= Eigencolloid =

Eigencolloid is a term derived from the German language (eigen: own) and used to designate colloids made of pure phases, also known as intrinsic colloids.

Eigencolloids are metal oxyhydroxide colloids on the nanometer scale formed by aggregation of hydrolyzed metal ions. They are characterized by a very large specific surface area (up to 2000 m^{2}/g) and a high reactivity. They hold promise for the development of new industrial catalysts.

Many such colloids are formed by the hydrolysis of heavy metals cations or radionuclides, such as, for example, Tc(OH)_{4}, Th(OH)_{4}, U(OH)_{4}, Pu(OH)_{4}, or Am(OH)_{3}.
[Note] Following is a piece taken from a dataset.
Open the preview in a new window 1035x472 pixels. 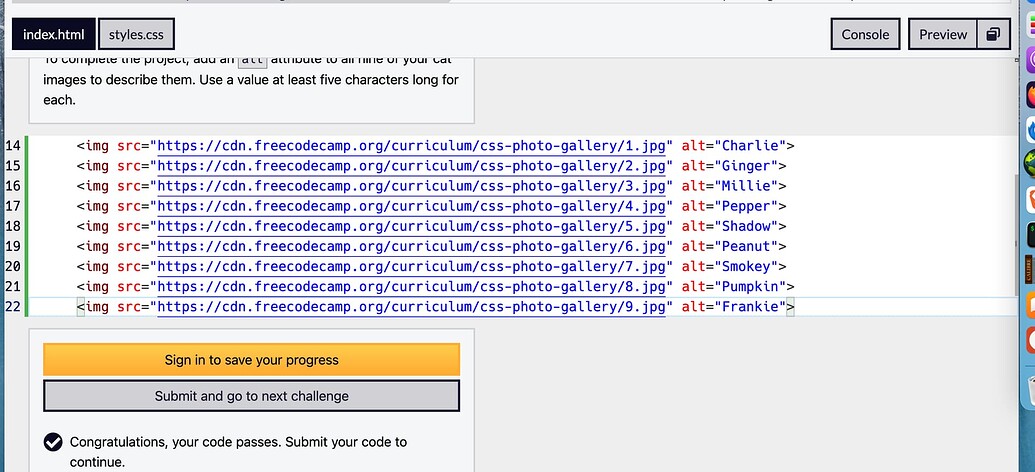993,34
The term 'eigencolloid' or 'intrinsic colloid', is often used in distinction to a pseudocolloid. A pseudocolloid is one in which elements (colloids or cations) become adsorbed onto pre-existing groundwater colloids due to their affinity to these colloids or to the hydrophobic properties of the dispersing medium.

In environmental chemistry, enhanced migration of heavy metal and radioactive metal contaminants in ground and surface waters is often facilitated by eigencolloid formation.
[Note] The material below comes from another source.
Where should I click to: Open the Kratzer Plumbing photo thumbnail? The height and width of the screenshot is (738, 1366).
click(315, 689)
== Actinide eigencolloids ==
Eigencolloid formation occurs readily in groundwater upon storage of radioactive waste. Colloid-facilitated transport is a mechanism responsible for the mobilisation of radionuclides into the wider environment, causing radioactive contamination. This is a public health concern since elevated radioactivity in the environment is mutagenic and can lead to cancer.

Eigencolloids have been implicated in the long-range transport of plutonium on the Nevada Test Site.